» **What is needed**
Render the part of the records below that opens with the line containing "Where should I click to: Open three-dot" and runs through the end of the records as a Markdown table with the columns "Row" and "Line", omitting blank lines.

» **Supplied information**
= = = = =
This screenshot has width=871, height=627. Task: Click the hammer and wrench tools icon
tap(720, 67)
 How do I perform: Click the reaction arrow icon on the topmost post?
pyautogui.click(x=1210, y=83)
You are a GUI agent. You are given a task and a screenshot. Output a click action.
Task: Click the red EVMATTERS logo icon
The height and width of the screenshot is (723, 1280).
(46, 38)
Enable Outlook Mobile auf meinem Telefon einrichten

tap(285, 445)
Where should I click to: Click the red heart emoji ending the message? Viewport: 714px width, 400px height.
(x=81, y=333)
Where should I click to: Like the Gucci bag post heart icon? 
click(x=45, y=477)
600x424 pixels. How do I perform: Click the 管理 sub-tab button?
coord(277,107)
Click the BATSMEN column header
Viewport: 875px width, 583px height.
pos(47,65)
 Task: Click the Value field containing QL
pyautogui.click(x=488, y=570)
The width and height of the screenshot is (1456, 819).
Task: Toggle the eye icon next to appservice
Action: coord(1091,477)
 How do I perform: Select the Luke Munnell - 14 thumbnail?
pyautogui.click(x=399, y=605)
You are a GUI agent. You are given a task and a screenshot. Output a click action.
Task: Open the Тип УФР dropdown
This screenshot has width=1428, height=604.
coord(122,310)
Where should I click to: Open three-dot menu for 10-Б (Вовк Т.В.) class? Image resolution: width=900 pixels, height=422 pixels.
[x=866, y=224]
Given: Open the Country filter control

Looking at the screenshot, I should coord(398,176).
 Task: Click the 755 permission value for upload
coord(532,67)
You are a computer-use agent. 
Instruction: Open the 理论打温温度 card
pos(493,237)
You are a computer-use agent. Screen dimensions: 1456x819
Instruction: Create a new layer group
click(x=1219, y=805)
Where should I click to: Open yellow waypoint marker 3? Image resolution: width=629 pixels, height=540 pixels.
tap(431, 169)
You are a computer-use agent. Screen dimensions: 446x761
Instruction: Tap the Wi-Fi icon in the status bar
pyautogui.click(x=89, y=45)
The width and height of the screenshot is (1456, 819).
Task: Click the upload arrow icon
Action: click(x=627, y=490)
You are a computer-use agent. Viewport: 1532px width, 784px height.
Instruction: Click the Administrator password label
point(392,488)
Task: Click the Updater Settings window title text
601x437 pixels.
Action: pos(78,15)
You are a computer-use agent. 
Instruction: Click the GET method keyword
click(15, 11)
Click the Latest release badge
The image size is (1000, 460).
= = = = =
» **Response**
| Row | Line |
|---|---|
| 1 | Where should I click to: Open three-dot menu for 10-Б (Вовк Т.В.) class? Image resolution: width=900 pixels, height=422 pixels. |
| 2 | [x=866, y=224] |
| 3 | Given: Open the Country filter control |
| 4 | Looking at the screenshot, I should coord(398,176). |
| 5 |  Task: Click the 755 permission value for upload |
| 6 | coord(532,67) |
| 7 | You are a computer-use agent.  |
| 8 | Instruction: Open the 理论打温温度 card |
| 9 | pos(493,237) |
| 10 | You are a computer-use agent. Screen dimensions: 1456x819 |
| 11 | Instruction: Create a new layer group |
| 12 | click(x=1219, y=805) |
| 13 | Where should I click to: Open yellow waypoint marker 3? Image resolution: width=629 pixels, height=540 pixels. |
| 14 | tap(431, 169) |
| 15 | You are a computer-use agent. Screen dimensions: 446x761 |
| 16 | Instruction: Tap the Wi-Fi icon in the status bar |
| 17 | pyautogui.click(x=89, y=45) |
| 18 | The width and height of the screenshot is (1456, 819). |
| 19 | Task: Click the upload arrow icon |
| 20 | Action: click(x=627, y=490) |
| 21 | You are a computer-use agent. Viewport: 1532px width, 784px height. |
| 22 | Instruction: Click the Administrator password label |
| 23 | point(392,488) |
| 24 | Task: Click the Updater Settings window title text |
| 25 | 601x437 pixels. |
| 26 | Action: pos(78,15) |
| 27 | You are a computer-use agent.  |
| 28 | Instruction: Click the GET method keyword |
| 29 | click(15, 11) |
| 30 | Click the Latest release badge |
| 31 | The image size is (1000, 460). |